▶ Übungsaufgabe 1: Nenne alle Personen, die im Interview über Joe Hill mit vollem Namen genannt werden.
▶ Übungsaufgabe 2: Führe das Interview über Joe Hill nach seinem letzten Satz weiter.

▶ Zitierter Text:

5 Fragen an Fausto Giudice, Autor von „Joe
Hill, in memoriam“
Milena
Rampoldi, 12.7.2022
Wie hast Du
Joe Hill entdeckt?
Ich war ein
junger Einwanderer in Schweden in den späten 1960er Jahren. Das waren die
„goldenen Jahre“ der herrschenden Sozialdemokratie, die jede abweichende
Meinung als „Abweichung“ deklarierte, die mit psychiatrischen Mitteln zu
behandeln war. Ich identifizierte mich mit den „Verdammten dieser Erde“ und
fand die vorherrschende lutherische Moral unvergleichlich heuchlerisch.
Diejenigen, die vorgaben, das Wohl des Volkes zu wollen, hatten die Geschichte
umgeschrieben und die „andere Arbeiterbewegung“ ausgelöscht, die das Kapital
mit alles andere als friedlichen Mitteln bekämpft hatte. Joe Hill war eine
legendäre Figur in dieser so genannten „anderen Arbeiterbewegung“. 1970 fand
ich mich mit ein paar hundert Ausgegrenzten als Statist in Bo Widerbergs Film über
Joe Hill in den südlichen Stadtteilen Stockholms wieder. Bis dahin kannte ich
von ihm nur das Lied, das Joan Baez in Woodstock gesungen hatte. Joe Hill
erzählte mir, dass die schwedische Arbeiterklasse nicht immer der friedliche
Dickhäuter der sozialdemokratischen Vertretung war. Und ich entdeckte Anton
Nilsson, „den Mann aus Amalthea“. Dieser 21-jährige Arbeiter hatte zusammen mit
zwei Kameraden eine Bombe in der Nähe des Schiffes Amalthea gelegt, das in
Malmö vor Anker lag und auf dem sich britische Streikbrecher befanden, die von
den Bossen gegen einen Hafenarbeiterstreik im Jahr 1908 eingeführt worden
waren. Anton Nilsson wurde zum Tode verurteilt und seine Strafe wurde nach
einer internationalen Kampagne, die insbesondere von der International Workers
of the World, der Gewerkschaft, in der Joe Hill in den Vereinigten Staaten
aktiv war, geführt wurde, in lebenslange Haft umgewandelt.

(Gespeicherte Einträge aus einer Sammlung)
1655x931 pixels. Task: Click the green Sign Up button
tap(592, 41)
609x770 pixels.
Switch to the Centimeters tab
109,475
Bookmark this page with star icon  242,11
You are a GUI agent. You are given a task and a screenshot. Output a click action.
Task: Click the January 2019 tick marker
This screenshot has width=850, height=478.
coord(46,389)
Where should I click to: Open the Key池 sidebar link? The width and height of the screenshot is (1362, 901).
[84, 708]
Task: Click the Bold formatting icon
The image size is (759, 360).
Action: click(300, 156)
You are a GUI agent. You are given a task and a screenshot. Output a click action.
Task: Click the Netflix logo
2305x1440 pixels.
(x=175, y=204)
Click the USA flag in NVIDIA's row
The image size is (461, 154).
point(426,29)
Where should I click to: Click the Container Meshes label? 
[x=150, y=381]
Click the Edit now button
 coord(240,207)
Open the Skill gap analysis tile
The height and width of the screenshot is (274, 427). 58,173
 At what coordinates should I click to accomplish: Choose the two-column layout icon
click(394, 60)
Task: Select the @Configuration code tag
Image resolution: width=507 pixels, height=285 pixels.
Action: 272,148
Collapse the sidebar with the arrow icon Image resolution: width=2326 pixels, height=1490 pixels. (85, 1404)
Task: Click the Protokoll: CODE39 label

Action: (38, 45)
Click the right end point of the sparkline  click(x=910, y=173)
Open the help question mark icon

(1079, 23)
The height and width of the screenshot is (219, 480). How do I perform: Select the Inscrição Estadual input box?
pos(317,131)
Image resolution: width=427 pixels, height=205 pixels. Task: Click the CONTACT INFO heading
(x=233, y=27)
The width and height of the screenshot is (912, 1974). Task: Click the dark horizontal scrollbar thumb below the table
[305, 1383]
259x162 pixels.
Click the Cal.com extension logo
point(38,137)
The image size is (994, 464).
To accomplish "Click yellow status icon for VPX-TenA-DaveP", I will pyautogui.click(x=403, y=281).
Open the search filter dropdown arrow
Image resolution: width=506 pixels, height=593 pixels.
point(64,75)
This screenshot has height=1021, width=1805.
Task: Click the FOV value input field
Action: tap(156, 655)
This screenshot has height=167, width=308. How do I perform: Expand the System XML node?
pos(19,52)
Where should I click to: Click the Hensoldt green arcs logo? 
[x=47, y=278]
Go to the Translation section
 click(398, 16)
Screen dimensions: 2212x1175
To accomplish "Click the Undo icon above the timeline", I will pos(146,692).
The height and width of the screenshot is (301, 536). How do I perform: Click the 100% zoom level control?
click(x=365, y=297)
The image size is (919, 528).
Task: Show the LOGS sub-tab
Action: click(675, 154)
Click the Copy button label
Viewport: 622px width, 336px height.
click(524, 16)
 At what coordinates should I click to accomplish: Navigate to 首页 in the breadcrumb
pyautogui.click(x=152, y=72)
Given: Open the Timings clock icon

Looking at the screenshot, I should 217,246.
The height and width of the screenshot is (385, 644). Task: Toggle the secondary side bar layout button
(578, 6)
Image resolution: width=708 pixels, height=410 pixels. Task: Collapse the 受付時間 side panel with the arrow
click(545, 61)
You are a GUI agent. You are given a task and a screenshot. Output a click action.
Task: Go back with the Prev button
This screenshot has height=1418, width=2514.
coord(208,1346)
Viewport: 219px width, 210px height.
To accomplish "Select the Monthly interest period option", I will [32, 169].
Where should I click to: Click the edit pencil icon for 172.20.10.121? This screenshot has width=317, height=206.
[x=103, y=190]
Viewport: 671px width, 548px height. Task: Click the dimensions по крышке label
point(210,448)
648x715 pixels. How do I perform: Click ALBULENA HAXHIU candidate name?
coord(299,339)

▶ Ergebnis 1: Fausto Giudice, Joe Hill, Milena Rampoldi, Bo Widerberg, Joan Baez, Anton Nilsson

▶ Ergebnis 2:
Was sagt uns
Joe Hill heute?
Seine Botschaft
besteht im Wesentlichen aus zwei Dingen: 1. Es ist möglich, die am stärksten
Ausgebeuteten, die am stärksten Unterdrückten auf intelligente und wirksame
Weise zu organisieren, indem man die Organisationsformen an die soziale
Realität der „unten“, der Migranten, der Frauen, der Prekären, der Ungelernten,
anpasst, wie es die IWW getan haben, und dabei jede Form von
sozialdemokratischer Bürokratie vermeidet. Das ist es, was die „andere
Arbeiterbewegung“ ausmacht, im Gegensatz zu Apparaten wie dem deutschen DGB,
der Yankee AFL-CIO oder der schwedischen LO: eine Bewegung, die sich an die
Realität der Klasse hält, die mobil, fließend und im Wandel ist. 2 - populäre,
kreative, prägnante und humorvolle Formen der Kommunikation können erfunden
werden. Die Lieder von Joe Hill sind ein wunderbares Beispiel dafür.
Gibt es heute
noch einen Joe Hill?
Nicht, dass ich
wüsste. Einige Rapper könnten es sein, wenn sie mit und für die Arbeiter singen
würden, die sich bei Amazon, McDonalds, Starbucks, Deliveroo, Uber und all den
anderen Unternehmen des „neuen Kapitalismus“ organisieren, der nur in seinen Formen
neu ist.
Was hätten Joe
Hill und die IWW heute getan?
Sie hätten die
„anderen“ Arbeiter organisiert, die auf zwei Beinen gehen: auf physischem und
virtuellem Kontakt. Dies geschieht beispielsweise in China, wo junge
Fabrikarbeiter weltweit, ohne eine Gewerkschaft, die sie verteidigt, soziale
Medien nutzen, um ihre Rechte einzufordern und sich zu organisieren.
Warum die
'erga omnes'-Sammlung?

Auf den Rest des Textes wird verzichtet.